— Exercise requirements —
Check each line of the records below and collect those holding "give".
===== Records for processing
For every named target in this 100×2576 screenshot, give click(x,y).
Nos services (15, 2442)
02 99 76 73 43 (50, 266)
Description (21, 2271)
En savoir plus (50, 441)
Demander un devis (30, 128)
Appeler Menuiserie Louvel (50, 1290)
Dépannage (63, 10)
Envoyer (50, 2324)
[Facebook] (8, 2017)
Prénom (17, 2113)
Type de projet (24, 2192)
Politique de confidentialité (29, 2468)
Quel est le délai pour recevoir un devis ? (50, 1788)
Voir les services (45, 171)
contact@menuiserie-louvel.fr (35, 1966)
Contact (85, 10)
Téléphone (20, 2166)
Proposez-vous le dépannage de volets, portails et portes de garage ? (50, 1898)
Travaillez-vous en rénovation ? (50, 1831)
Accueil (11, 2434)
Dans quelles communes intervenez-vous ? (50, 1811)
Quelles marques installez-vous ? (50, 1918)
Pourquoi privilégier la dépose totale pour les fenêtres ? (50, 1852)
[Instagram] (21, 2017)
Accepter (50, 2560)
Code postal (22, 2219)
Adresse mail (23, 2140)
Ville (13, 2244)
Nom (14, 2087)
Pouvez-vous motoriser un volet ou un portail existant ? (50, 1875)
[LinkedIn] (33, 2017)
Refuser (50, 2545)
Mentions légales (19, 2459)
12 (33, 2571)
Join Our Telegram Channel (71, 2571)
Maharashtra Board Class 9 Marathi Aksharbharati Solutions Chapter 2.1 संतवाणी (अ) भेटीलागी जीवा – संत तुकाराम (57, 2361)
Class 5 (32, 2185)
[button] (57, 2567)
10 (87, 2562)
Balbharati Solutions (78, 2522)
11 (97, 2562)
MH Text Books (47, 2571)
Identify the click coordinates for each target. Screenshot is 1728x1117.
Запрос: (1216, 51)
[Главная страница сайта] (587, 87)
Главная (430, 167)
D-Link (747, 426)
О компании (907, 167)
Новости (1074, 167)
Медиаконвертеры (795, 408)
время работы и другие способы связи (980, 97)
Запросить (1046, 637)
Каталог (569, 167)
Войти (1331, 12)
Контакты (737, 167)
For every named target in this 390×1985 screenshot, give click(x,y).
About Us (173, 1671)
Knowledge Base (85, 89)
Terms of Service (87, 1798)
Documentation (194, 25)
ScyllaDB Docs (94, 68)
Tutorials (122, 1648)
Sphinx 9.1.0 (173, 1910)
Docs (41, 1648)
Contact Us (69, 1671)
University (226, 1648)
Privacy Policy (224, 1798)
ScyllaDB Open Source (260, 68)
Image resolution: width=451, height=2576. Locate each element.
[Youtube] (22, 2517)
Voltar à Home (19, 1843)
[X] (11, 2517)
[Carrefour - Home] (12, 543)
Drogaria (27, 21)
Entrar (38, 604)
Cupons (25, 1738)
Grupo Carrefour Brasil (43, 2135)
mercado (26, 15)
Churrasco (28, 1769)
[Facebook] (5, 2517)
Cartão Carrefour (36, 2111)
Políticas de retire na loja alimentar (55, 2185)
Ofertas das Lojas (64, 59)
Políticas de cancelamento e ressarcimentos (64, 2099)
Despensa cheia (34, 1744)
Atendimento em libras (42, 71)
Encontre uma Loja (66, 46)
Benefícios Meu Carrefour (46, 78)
==========
— Solution —
For every named target in this 100×2576 screenshot, give click(x,y).
For every named target in this 390×1985 screenshot, give click(x,y).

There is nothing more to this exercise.